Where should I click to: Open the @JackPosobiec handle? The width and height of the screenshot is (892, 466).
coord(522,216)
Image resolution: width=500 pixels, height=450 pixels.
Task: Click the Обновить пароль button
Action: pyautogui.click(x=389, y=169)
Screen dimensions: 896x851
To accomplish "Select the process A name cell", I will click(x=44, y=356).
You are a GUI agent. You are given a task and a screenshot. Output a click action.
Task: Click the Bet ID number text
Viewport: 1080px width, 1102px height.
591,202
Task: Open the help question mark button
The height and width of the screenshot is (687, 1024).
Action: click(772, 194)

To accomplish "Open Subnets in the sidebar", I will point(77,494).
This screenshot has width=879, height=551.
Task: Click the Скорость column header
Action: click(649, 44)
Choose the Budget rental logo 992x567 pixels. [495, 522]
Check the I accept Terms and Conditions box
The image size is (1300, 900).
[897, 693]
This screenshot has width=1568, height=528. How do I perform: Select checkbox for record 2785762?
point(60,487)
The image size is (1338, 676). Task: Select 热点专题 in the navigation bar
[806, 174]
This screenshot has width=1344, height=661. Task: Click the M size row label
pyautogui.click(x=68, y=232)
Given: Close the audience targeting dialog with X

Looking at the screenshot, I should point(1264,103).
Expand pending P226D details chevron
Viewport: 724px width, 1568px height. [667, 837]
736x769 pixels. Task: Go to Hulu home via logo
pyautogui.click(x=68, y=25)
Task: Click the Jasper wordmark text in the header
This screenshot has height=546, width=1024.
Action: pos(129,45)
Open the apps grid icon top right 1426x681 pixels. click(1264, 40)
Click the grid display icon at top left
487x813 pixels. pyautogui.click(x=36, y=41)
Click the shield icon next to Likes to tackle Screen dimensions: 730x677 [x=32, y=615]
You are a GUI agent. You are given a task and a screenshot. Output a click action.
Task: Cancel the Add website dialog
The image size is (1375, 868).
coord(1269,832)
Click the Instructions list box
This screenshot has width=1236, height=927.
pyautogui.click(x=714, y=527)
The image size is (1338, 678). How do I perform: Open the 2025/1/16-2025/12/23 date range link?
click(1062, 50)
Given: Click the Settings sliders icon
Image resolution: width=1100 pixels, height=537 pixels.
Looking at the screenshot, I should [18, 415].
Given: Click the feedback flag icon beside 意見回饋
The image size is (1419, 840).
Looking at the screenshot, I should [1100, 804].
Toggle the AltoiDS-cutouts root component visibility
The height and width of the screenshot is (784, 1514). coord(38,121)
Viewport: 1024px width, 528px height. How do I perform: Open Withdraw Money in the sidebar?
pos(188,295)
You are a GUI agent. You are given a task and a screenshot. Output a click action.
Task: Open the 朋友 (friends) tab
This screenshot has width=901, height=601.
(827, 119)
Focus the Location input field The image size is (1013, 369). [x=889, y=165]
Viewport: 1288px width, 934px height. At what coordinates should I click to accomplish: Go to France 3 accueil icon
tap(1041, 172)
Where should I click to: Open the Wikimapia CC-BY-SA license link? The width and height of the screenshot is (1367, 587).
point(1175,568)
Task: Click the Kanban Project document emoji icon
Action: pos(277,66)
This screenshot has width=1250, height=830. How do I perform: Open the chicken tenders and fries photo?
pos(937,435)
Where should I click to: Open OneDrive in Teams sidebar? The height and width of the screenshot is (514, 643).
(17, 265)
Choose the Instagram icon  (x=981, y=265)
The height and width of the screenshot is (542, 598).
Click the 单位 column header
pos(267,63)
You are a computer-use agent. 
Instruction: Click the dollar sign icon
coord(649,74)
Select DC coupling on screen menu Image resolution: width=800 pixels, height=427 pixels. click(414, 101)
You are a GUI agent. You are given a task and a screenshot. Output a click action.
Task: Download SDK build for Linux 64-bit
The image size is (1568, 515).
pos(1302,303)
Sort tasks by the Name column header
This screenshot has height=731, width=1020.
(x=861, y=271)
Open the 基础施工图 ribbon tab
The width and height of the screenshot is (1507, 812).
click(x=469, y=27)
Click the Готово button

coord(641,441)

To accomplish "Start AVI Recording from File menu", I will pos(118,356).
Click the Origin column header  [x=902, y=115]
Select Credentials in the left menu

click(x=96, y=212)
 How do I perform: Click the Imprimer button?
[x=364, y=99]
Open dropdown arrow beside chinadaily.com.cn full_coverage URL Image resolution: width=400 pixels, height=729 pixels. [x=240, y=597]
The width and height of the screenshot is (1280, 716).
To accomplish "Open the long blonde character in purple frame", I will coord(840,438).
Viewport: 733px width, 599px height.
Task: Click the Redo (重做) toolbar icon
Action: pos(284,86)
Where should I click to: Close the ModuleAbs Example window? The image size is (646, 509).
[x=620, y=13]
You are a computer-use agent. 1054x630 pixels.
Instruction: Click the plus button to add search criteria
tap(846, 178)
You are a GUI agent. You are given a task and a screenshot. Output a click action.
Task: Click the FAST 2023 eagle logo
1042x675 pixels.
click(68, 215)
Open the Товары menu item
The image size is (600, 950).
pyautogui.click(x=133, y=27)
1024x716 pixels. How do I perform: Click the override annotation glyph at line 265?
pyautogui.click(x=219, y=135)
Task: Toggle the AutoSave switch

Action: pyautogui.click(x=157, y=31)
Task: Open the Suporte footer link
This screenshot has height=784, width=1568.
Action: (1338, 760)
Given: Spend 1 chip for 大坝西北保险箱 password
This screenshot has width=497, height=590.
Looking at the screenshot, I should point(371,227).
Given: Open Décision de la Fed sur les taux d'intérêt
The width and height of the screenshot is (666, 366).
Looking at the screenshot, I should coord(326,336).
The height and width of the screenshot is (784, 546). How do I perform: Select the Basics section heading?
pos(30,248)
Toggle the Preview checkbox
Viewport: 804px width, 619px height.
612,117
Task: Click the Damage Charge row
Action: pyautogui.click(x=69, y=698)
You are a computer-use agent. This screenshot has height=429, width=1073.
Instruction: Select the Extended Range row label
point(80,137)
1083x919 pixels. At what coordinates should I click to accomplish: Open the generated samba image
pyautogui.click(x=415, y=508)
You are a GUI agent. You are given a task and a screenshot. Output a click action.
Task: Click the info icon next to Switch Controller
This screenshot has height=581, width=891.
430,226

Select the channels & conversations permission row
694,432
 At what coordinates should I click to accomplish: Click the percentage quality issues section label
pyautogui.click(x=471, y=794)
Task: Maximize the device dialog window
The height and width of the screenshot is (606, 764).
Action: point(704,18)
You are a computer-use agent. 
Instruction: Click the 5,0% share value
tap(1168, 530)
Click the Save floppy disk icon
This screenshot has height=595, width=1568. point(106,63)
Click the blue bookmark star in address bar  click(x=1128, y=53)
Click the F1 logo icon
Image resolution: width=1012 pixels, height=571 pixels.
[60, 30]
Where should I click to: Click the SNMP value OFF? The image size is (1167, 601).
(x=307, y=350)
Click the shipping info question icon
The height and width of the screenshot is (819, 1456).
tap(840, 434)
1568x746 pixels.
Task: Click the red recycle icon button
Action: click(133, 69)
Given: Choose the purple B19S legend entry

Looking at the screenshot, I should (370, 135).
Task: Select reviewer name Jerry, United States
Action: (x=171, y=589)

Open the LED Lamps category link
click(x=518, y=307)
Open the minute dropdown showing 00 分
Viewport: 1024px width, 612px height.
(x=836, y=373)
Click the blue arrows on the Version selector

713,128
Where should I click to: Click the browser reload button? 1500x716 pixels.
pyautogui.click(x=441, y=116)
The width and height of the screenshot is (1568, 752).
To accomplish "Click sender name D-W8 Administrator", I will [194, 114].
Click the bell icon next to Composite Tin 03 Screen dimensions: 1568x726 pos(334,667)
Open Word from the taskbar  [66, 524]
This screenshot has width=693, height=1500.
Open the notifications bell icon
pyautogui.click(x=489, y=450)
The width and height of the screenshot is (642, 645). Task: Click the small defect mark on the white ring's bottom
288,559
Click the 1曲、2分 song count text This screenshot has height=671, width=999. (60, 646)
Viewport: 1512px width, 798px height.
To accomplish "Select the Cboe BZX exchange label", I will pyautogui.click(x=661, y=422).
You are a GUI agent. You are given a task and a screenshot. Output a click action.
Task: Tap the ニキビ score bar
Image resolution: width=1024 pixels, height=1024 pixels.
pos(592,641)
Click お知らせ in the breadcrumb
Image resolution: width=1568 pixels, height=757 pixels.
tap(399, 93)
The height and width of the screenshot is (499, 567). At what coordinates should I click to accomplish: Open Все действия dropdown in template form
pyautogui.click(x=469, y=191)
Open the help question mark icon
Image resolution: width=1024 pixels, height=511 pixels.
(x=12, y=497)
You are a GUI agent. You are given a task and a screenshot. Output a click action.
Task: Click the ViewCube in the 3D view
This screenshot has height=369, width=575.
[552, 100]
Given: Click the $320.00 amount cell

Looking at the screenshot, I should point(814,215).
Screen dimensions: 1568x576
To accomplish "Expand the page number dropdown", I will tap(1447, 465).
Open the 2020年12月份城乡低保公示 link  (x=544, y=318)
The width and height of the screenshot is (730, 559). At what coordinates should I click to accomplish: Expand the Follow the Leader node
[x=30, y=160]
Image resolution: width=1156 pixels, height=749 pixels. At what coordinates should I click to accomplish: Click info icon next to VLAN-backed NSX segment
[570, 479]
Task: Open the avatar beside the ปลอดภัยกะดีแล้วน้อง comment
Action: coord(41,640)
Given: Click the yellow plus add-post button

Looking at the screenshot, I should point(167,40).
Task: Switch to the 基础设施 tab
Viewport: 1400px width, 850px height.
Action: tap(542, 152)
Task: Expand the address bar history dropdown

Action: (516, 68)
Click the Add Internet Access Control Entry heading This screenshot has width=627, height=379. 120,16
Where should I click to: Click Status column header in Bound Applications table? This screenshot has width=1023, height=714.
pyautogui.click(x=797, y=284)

# REQUIRED WORK:
Only one stretch of the data is wanted: the lines from the one with "Image resolution: width=1156" through the last, repeated exactly.

# EXERCISE SOLUTION:
Image resolution: width=1156 pixels, height=749 pixels. At what coordinates should I click to accomplish: Click info icon next to VLAN-backed NSX segment
[570, 479]
Task: Open the avatar beside the ปลอดภัยกะดีแล้วน้อง comment
Action: coord(41,640)
Given: Click the yellow plus add-post button

Looking at the screenshot, I should point(167,40).
Task: Switch to the 基础设施 tab
Viewport: 1400px width, 850px height.
Action: tap(542, 152)
Task: Expand the address bar history dropdown

Action: (516, 68)
Click the Add Internet Access Control Entry heading This screenshot has width=627, height=379. 120,16
Where should I click to: Click Status column header in Bound Applications table? This screenshot has width=1023, height=714.
pyautogui.click(x=797, y=284)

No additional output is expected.